▶ _Problems to work on_
1. In the forum thread on compounding pharmacies, rewrite everything from "Eset Isadore" down to "And something real.", using "drugs" in place of "medications" wherever it occurs.
2. Pick up the forum thread on compounding pharmacies where it stops, and carry it on.

▶ _Supplied passage_
• • • • • • •
They do, Remy. The order itself has to be placed by a trained herbologist, of course (just as a drug from a pharmacy would require the prescription of a physician). But then they can mail direct to the patient.
 

Eset Isadore

Active Member
I forgot to note that I think the closest possible step to engaging around questions of sourcing that is even possible when we are in position, as patients, to need pharmaceutical medications is to see if we can get our doctors to prescribe through a compunding pharmacy.

Many insurance companies, for those of us lucky enough to have insurance, will cover custom-compounding of medications.

While that doesn’t begin to address the structural or even philosophical limitations inherent within Big Pharma, as it were, it does allow for a more personable experience, opportunities to ask questions and get real answers, and “cleanly compounded” medications without potentially problematic “inactive ingredients”.

Imperfect, yet something! And something real.
 

Not dead yet!

Well-Known Member
I forgot to note that I think the closest possible step to engaging around questions of sourcing that is even possible when we are in position, as patients, to need pharmaceutical medications is to see if we can get our doctors to prescribe through a compounding pharmacy.

Many insurance companies, for those of us lucky enough to have insurance, will cover custom-compounding of medications.
• • • • • • •
▶ _Given records_
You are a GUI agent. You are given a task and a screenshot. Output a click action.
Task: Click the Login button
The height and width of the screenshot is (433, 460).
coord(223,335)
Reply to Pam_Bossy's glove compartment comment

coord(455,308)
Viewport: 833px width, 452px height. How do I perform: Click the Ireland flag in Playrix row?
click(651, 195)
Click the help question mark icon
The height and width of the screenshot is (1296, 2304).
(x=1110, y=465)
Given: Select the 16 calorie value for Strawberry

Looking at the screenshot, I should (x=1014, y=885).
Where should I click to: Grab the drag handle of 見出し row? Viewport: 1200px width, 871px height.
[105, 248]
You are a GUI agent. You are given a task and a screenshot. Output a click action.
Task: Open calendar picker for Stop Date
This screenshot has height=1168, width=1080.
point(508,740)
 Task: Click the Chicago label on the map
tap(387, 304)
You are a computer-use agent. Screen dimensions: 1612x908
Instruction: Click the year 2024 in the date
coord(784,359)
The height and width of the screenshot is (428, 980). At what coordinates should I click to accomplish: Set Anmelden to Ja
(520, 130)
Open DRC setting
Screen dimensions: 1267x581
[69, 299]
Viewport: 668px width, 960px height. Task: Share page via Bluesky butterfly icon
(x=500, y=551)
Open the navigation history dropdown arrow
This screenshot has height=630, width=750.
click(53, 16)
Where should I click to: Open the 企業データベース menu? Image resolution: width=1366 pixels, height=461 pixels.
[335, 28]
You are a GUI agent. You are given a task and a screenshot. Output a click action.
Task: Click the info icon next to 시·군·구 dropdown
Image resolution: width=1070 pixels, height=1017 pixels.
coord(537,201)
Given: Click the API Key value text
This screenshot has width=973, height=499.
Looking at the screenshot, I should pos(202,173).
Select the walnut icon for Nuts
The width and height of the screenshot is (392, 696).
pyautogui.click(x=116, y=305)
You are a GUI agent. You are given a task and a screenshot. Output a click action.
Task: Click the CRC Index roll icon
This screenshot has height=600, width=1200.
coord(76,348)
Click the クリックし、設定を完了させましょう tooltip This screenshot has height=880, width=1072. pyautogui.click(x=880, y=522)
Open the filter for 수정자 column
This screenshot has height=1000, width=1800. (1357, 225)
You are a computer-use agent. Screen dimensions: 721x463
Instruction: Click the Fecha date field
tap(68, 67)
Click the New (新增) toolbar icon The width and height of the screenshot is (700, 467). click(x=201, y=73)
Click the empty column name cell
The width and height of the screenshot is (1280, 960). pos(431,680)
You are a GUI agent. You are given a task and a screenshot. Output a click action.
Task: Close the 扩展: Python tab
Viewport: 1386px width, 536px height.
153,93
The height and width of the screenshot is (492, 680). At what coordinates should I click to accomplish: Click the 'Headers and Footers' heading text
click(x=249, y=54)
• • • • • • •
▶ _Solved problems_
1.
Eset Isadore

Active Member
I forgot to note that I think the closest possible step to engaging around questions of sourcing that is even possible when we are in position, as patients, to need pharmaceutical drugs is to see if we can get our doctors to prescribe through a compunding pharmacy.

Many insurance companies, for those of us lucky enough to have insurance, will cover custom-compounding of drugs.

While that doesn’t begin to address the structural or even philosophical limitations inherent within Big Pharma, as it were, it does allow for a more personable experience, opportunities to ask questions and get real answers, and “cleanly compounded” drugs without potentially problematic “inactive ingredients”.

Imperfect, yet something! And something real.

2.
While that doesn’t begin to address the structural or even philosophical limitations inherent within Big Pharma, as it were, it does allow for a more personable experience, opportunities to ask questions and get real answers, and “cleanly compounded” medications without potentially problematic “inactive ingredients”.

Imperfect, yet something! And something real.

I agree and I apologize if my tone indicated too much sarcasm. It wasn't directed at you, but at the shadow forces that seem to infect us with meme like phrases that destroy reason. It was probably misdirected and badly timed.

My compounding pharmacy will also seek online for reputable sources of medications if I end up paying out of pocket for something. Alternative pharmacies are extremely helpful to the mysteriously ill.
 

Remy

Administrator
They do, Remy. The order itself has to be placed by a trained herbologist, of course (just as a drug from a pharmacy would require the prescription of a physician). But then they can mail direct to the patient.
Are you comfortable sharing the name on this thread? Or would you send it to me by PM?
 

Eset Isadore

Active Member
Are you comfortable sharing the name on this thread? Or would you send it to me by PM?
Hi Remy. Is it appropriate for us to name businesses? I don’t remember if there are rules around that...and I don’t want to inadvertently step on toes.

In any event, it’s a registered Benefit Corporation. I know I can say that much! Can you tell me how to PM you and I’ll happily do that then?
 

Remy

Administrator
Hi Remy. Is it appropriate for us to name businesses? I don’t remember if there are rules around that...and I don’t want to inadvertently step on toes.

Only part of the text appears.